Uma proposta que promete provocar debates sobre o futuro das relações de trabalho no Brasil chegou ao centro das articulações políticas nacionais. A Federação do Comércio de Bens, Serviços e Turismo de Minas Gerais (Fecomércio MG) apresentou o projeto THDG (Trabalho por Hora com Direitos Garantidos) a lideranças políticas que já aparecem no cenário da corrida presidencial de 2026.
Entre os nomes que receberam a proposta estão o senador Flávio Bolsonaro, o deputado federal Reginaldo Lopes, além dos ex-governadores Romeu Zema e Ronaldo Caiado, ambos apontados como possíveis candidatos à Presidência da República.
A proposta surge em meio às discussões sobre mudanças na jornada de trabalho e ao debate nacional envolvendo o modelo 6x1. Segundo a entidade, o objetivo é criar uma alternativa mais flexível para empregadores e trabalhadores sem eliminar os direitos previstos na Consolidação das Leis do Trabalho (CLT).
O modelo prevê que a jornada seja definida por hora, mediante acordo entre empregador e empregado, mantendo carteira assinada e benefícios como FGTS, férias, 13º salário, descanso semanal remunerado e aviso prévio.
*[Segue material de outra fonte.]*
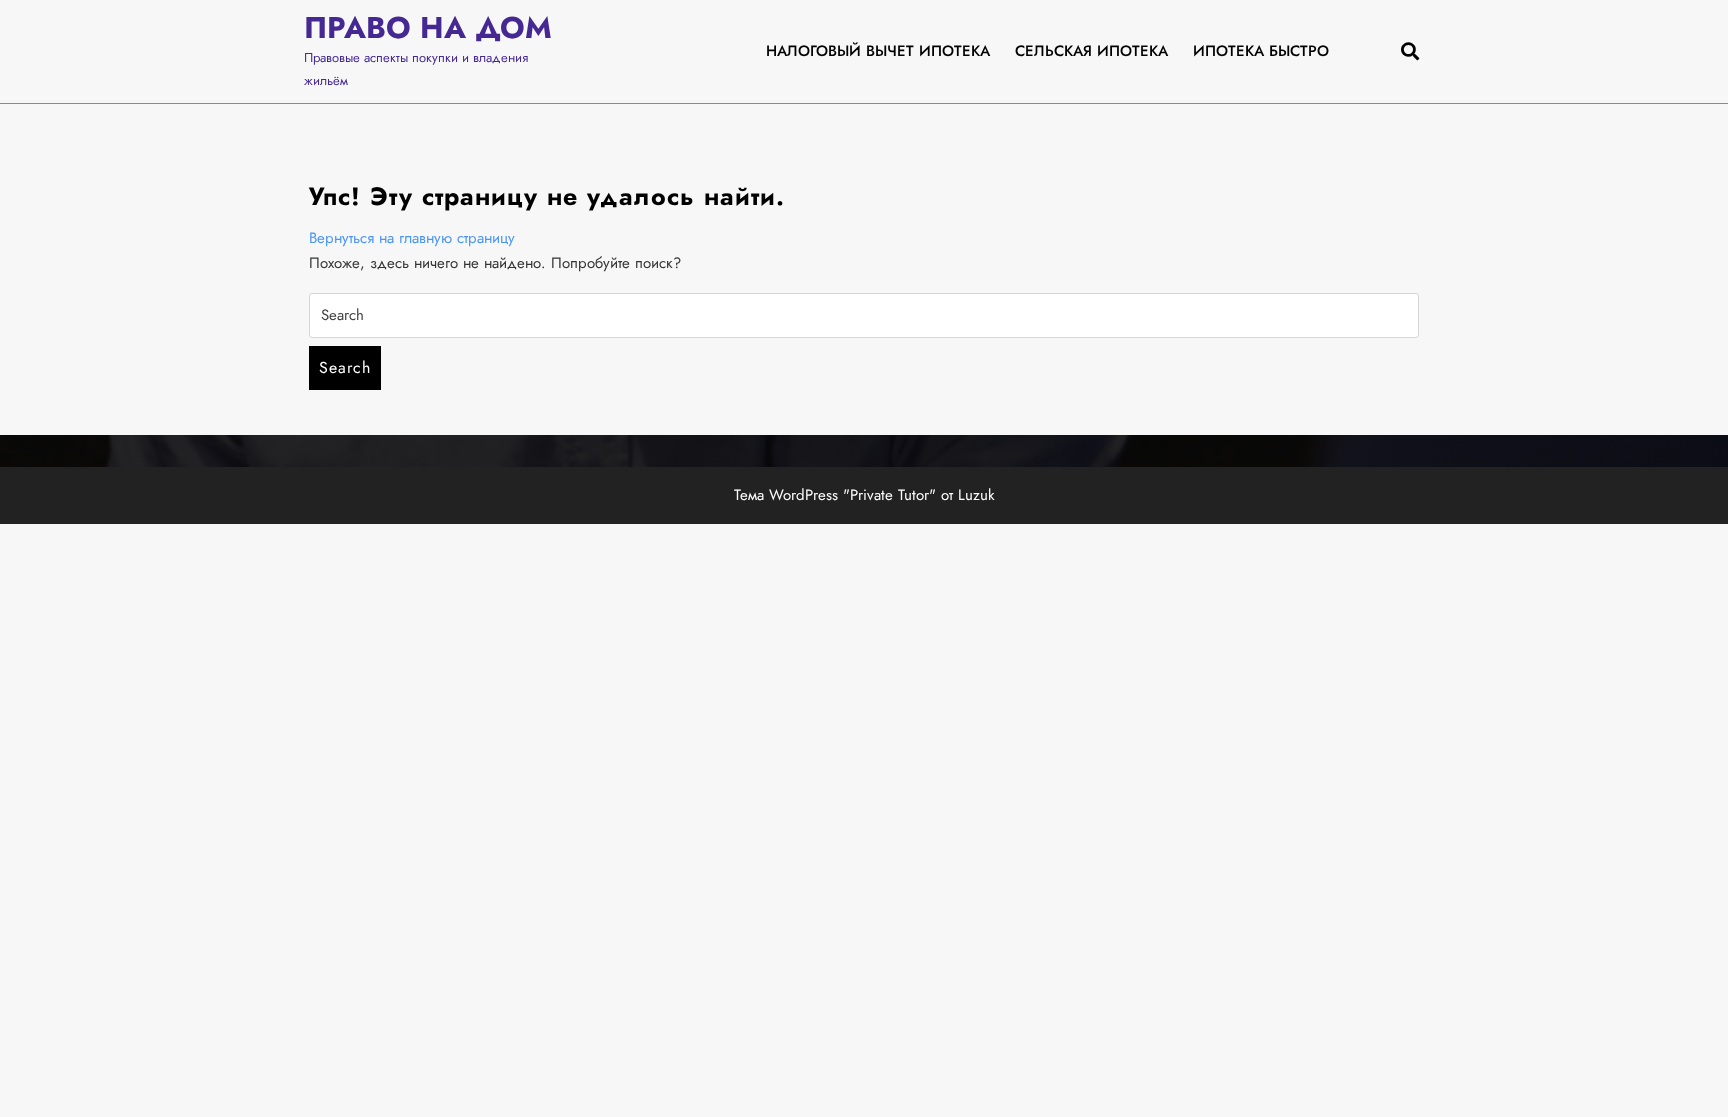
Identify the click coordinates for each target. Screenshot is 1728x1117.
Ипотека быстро (1261, 51)
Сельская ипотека (1091, 51)
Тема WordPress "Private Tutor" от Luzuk (864, 495)
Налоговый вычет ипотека (878, 51)
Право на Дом (428, 27)
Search (345, 367)
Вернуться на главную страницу (412, 238)
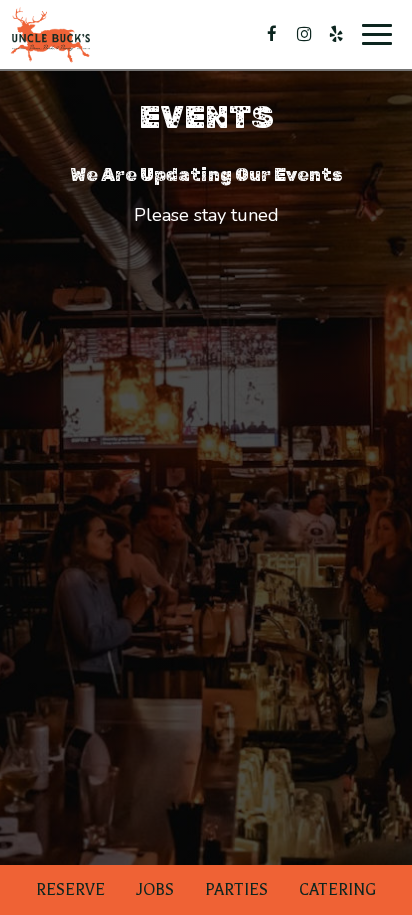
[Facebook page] (272, 34)
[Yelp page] (336, 34)
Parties (236, 890)
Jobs (155, 890)
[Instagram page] (304, 34)
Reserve (70, 890)
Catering (337, 890)
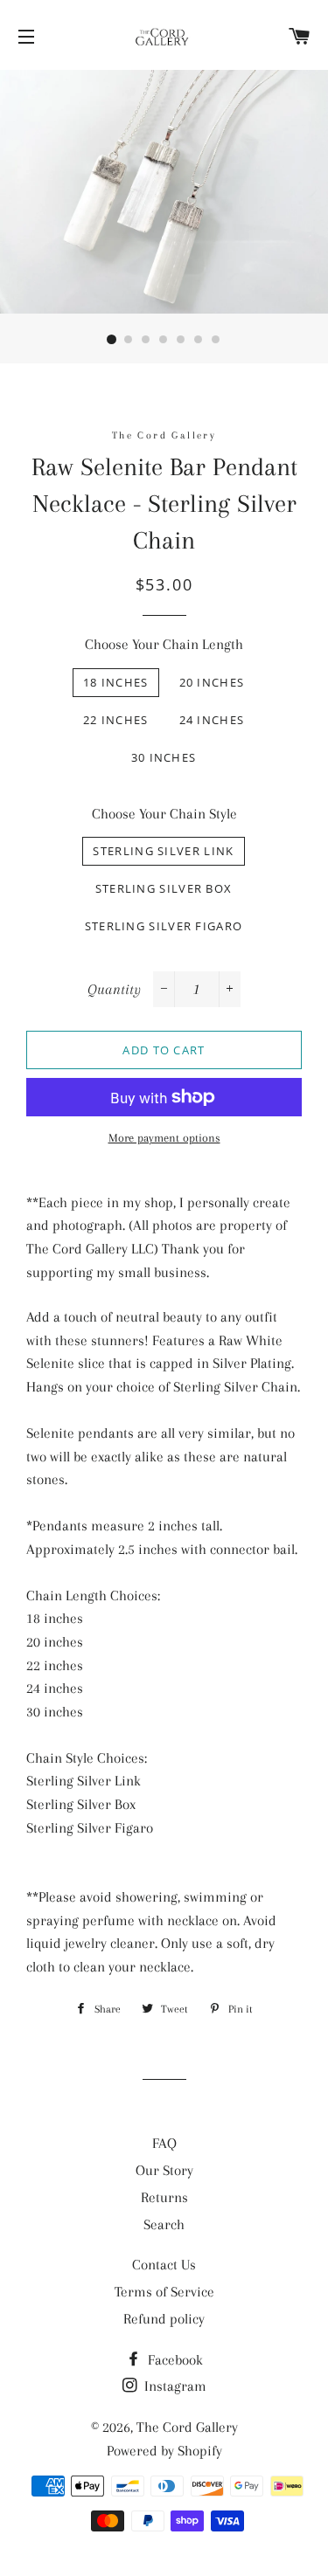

A diferença é que esses encargos seriam pagos e recolhidos mensalmente de forma antecipada.
De acordo com a Fecomércio MG, a proposta foi construída após consultas a especialistas em direito trabalhista, recursos humanos, sindicatos e representantes do setor empresarial.
Segundo o presidente da entidade, Nadim Donato, a proposta busca atender perfis que vêm demonstrando interesse crescente por modelos mais flexíveis de trabalho.
A expectativa é que o sistema beneficie especialmente jovens que priorizam qualidade de vida, mulheres que buscam maior flexibilidade na rotina e idosos interessados em permanecer ou retornar ao mercado de trabalho sem cumprir jornadas tradicionais.
O projeto também prevê um adicional de 15% sobre o valor da hora normal do piso salarial da categoria e estabelece limites de horas trabalhadas por semana em cada empresa.
A Fecomércio MG defende que o modelo pode contribuir para reduzir a informalidade, aumentar a arrecadação previdenciária e criar novas oportunidades de emprego.
No entanto, por exigir alterações na legislação trabalhista, a proposta depende de aprovação do Congresso Nacional para entrar em vigor.
A apresentação do projeto a representantes de diferentes correntes políticas demonstra que a discussão sobre o futuro do mercado de trabalho já começa a ganhar espaço entre os temas que devem dominar o debate eleitoral de 2026.